Stadtführung per Rad: Die Trümmerfrau hat freien Blick auf St. Dionysius

Per Rad erkunden Bürger die Krefelder Frauengeschichte. In Spielszenen wird sie lebendig.

Krefeld. Die Trümmerfrau in Kittelschürze und Kopftuch auf der Rathaustreppe ist schwer beschäftigt mit den Steinen: „Da drüben vor St. Dionysius haben wir schon aufgeräumt! Schöner Blick jetzt!“ Katrin Meinhard ist in die Rolle einer Krefelder Trümmerfrau geschlüpft und versetzt die 25 Teilnehmer der „Radtour durch Frauengeschichte(n)“ in die 1940er Jahre.

Geschichte mit Spielszenen lebendig, anschaulich und unterhaltsam zu gestalten, das ist die Spezialität von Lydia Paggen. In einer Kooperation von Volkshochschule Krefeld, Katholischem Forum und sieben Schauspielerinnen hatte sie wieder zu einer Stadtführung geladen. Dieses Jahr gab es als Premiere die geführte Radtour — was sich in den ruhigen Straßen an einem Sonntag gut realisieren ließ.
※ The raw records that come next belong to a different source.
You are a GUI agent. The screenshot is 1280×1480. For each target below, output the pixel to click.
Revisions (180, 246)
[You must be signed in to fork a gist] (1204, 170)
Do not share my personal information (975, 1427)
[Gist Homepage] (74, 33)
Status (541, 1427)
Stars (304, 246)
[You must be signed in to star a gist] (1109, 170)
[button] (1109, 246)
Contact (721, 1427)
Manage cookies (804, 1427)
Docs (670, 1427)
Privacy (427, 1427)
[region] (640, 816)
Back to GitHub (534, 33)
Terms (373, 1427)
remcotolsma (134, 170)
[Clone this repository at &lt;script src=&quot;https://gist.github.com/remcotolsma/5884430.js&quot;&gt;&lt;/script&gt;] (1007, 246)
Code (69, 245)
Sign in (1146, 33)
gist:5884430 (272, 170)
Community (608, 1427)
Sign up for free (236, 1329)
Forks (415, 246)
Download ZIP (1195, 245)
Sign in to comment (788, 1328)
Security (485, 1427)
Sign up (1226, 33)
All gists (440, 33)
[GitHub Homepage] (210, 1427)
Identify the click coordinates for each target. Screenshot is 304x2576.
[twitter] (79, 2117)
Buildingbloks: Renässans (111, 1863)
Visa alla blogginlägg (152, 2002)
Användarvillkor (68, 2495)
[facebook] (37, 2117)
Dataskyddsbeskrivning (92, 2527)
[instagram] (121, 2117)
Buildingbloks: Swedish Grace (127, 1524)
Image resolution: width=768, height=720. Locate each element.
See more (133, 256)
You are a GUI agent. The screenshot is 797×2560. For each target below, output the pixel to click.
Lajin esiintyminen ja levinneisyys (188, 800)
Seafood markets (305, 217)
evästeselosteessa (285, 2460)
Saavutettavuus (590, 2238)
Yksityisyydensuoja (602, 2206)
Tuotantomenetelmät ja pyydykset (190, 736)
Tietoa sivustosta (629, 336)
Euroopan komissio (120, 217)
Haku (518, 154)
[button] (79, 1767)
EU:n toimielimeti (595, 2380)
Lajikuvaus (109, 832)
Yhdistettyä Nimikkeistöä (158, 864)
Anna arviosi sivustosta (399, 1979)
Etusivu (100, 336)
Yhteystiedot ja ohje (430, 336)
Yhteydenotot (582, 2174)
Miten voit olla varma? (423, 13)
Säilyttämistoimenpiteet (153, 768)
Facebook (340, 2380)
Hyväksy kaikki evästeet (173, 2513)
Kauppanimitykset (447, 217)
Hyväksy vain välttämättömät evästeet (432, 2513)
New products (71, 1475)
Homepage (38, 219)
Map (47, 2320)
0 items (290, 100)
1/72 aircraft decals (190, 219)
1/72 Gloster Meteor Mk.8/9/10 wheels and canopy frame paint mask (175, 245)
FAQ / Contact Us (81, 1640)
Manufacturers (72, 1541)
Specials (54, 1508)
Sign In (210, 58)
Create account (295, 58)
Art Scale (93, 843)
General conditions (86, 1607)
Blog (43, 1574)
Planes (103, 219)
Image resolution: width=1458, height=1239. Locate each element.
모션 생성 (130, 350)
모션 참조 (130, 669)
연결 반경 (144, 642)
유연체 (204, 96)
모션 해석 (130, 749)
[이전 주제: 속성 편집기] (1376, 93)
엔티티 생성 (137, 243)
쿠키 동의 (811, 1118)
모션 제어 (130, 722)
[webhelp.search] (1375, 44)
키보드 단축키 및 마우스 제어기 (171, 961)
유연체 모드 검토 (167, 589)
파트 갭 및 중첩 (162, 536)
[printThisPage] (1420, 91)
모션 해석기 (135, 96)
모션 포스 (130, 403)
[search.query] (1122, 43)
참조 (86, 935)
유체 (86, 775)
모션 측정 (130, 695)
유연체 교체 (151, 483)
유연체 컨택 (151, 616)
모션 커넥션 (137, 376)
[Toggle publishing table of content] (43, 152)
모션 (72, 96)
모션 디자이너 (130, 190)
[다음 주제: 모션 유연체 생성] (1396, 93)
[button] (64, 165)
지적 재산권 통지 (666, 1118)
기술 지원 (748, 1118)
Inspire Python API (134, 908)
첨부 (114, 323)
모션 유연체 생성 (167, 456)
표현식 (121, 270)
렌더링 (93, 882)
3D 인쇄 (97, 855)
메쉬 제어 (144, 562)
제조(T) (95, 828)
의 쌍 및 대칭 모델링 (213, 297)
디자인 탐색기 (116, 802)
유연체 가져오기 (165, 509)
Erstaunliche Fakten aus einer gar nicht so weit zurückliegenden Vergangenheit kamen in punkto Frauen und Selbstbestimmungsrecht in den kleinen Szenen vor ausgewählten Gebäuden zur Sprache. Die Krefelderin Elisabeth Selbert als eine der Mütter des deutschen Grundgesetzes sorgte mit ihrer Hartnäckigkeit dafür, dass im vierten Anlauf der Artikel „Männer und Frauen sind gleichberechtigt“ ins Grundgesetz aufgenommen wurde.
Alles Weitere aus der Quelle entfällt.